Work task » Please report every line from the material that contains the word "will".

Excerpted records »
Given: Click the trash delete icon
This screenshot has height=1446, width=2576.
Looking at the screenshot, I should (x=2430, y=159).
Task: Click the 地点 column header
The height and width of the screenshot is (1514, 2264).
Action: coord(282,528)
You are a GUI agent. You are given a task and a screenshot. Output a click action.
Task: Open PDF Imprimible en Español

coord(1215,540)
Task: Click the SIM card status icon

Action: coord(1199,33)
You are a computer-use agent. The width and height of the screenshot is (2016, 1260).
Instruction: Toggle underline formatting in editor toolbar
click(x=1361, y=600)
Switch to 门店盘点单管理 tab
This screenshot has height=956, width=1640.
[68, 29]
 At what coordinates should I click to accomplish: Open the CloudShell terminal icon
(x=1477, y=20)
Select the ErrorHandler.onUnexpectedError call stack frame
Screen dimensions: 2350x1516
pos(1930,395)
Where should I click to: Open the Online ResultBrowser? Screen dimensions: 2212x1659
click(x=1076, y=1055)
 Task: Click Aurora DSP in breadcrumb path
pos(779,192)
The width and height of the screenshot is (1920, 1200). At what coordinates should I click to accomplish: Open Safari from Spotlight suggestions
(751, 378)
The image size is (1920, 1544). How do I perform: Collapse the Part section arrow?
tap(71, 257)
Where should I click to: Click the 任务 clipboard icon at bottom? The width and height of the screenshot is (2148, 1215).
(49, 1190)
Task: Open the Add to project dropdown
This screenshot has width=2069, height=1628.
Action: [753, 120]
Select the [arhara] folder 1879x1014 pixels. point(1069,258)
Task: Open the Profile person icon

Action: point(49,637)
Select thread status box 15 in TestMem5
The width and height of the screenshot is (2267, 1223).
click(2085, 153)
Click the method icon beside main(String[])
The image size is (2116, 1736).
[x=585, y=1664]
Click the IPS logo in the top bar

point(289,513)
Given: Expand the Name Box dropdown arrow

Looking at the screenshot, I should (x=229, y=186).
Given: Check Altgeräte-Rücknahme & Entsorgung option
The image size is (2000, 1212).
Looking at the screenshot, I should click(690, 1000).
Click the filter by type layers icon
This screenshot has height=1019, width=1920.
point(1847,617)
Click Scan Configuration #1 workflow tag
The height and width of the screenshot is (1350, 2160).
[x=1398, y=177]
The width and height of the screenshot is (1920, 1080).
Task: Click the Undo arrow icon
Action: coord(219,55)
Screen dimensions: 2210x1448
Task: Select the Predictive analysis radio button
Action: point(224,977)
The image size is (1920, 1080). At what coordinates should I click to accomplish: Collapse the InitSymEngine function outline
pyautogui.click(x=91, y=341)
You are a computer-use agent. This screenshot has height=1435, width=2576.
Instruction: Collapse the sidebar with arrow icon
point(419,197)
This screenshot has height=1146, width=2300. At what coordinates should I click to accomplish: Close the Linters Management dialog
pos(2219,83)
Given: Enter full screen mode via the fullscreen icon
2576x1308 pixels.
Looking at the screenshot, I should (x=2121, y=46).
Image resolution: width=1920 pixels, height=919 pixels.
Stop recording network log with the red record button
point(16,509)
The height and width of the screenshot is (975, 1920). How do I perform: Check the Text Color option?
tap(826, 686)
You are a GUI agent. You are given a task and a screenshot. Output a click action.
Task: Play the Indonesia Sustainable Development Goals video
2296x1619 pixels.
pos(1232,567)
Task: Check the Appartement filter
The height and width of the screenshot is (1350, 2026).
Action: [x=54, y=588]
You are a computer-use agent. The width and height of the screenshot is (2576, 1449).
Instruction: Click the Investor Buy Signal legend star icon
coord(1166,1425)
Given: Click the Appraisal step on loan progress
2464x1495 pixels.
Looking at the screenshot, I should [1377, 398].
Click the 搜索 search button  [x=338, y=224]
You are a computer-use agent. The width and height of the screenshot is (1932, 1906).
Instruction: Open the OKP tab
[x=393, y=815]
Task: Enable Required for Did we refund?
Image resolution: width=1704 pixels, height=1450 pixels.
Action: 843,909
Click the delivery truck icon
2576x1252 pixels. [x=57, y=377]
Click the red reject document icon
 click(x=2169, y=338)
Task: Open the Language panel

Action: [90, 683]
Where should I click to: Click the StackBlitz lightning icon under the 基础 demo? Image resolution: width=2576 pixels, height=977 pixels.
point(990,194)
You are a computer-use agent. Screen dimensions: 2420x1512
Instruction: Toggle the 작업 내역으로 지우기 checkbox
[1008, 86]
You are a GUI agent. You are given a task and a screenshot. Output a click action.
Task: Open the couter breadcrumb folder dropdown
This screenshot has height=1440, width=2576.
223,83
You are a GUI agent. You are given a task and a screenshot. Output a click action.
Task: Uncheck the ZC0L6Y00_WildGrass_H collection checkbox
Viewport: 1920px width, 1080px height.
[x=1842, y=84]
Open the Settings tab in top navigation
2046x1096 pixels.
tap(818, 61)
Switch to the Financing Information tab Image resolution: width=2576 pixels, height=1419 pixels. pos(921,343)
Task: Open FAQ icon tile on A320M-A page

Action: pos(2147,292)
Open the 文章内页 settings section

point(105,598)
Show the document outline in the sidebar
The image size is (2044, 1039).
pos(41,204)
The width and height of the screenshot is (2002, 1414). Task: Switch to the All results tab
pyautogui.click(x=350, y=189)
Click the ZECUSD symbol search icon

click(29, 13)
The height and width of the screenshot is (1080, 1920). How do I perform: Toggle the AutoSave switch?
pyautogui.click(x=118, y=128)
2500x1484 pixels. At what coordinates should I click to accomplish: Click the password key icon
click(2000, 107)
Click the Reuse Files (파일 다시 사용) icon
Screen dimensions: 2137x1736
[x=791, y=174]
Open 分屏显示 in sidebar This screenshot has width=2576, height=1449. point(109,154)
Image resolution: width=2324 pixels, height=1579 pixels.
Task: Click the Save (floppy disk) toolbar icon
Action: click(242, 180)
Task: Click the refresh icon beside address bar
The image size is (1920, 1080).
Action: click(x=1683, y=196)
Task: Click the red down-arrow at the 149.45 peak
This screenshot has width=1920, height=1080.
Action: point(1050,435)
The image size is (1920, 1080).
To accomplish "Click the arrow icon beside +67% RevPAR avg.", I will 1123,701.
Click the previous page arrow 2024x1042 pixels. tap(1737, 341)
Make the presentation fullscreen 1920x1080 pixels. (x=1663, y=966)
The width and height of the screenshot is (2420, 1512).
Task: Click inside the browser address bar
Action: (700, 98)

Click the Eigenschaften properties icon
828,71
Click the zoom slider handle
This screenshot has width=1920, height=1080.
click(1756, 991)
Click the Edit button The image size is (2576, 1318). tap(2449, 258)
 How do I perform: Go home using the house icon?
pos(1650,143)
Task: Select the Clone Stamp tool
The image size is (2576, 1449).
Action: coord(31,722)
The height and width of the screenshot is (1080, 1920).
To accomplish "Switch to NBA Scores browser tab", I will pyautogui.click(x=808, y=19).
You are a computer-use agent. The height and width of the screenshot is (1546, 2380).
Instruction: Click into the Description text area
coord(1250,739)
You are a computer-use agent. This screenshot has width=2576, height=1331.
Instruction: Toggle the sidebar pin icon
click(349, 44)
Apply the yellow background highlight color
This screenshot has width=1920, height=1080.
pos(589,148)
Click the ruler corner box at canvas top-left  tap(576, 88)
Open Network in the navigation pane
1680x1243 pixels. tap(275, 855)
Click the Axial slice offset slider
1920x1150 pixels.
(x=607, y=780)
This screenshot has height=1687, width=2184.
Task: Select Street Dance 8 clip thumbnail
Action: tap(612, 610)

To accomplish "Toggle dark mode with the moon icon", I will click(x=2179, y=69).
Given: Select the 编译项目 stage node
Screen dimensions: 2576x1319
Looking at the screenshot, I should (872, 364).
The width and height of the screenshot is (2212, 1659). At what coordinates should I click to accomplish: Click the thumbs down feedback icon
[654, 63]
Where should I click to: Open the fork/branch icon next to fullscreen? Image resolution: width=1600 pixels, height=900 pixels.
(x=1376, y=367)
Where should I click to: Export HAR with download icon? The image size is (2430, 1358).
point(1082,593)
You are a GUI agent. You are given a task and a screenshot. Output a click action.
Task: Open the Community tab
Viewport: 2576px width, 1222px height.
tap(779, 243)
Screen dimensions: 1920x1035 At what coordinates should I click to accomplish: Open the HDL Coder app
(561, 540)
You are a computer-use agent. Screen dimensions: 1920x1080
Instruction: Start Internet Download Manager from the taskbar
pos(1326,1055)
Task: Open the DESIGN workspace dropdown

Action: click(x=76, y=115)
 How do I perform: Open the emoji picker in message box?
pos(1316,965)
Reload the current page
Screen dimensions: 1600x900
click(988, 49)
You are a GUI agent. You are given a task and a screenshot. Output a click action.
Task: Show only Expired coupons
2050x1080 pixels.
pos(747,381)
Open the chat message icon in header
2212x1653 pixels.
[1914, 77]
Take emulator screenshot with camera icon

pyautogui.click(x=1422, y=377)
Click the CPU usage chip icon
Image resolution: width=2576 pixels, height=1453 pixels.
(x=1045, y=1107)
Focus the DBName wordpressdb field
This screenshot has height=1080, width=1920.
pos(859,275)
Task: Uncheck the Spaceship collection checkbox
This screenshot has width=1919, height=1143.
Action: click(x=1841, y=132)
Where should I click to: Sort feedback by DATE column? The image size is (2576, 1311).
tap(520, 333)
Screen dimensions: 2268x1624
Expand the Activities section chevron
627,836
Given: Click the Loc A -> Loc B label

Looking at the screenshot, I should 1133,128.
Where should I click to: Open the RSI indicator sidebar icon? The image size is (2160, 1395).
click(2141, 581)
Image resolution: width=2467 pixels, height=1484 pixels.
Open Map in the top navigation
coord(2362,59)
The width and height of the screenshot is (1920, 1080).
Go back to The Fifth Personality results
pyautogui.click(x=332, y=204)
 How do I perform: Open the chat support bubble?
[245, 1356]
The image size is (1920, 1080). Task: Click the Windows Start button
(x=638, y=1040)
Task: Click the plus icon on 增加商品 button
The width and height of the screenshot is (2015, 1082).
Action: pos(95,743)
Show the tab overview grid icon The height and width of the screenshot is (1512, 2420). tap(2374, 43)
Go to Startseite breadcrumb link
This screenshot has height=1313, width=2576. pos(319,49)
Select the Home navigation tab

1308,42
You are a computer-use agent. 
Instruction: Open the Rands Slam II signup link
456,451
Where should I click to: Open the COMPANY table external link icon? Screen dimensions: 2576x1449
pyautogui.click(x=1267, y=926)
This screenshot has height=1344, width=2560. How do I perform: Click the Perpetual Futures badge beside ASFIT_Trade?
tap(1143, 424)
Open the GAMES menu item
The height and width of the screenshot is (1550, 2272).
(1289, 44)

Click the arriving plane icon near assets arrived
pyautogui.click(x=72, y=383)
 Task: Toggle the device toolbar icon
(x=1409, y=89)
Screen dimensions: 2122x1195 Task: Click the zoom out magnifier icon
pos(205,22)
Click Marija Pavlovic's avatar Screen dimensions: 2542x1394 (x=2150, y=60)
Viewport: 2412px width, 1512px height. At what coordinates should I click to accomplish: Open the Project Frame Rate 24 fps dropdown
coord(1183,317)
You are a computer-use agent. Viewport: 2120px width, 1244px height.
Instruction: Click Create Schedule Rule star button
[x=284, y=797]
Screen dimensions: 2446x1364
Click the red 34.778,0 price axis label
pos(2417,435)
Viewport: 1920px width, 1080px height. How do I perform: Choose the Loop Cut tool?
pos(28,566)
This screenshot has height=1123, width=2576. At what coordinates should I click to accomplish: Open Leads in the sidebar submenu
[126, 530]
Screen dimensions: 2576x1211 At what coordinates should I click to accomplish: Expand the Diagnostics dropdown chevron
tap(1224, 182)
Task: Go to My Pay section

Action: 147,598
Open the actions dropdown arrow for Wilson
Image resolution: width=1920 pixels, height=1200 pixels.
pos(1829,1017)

Answer below »
To accomplish "Click the arrow icon beside +67% RevPAR avg.", I will 1123,701.
To accomplish "Switch to NBA Scores browser tab", I will pyautogui.click(x=808, y=19).
To accomplish "Toggle dark mode with the moon icon", I will click(x=2179, y=69).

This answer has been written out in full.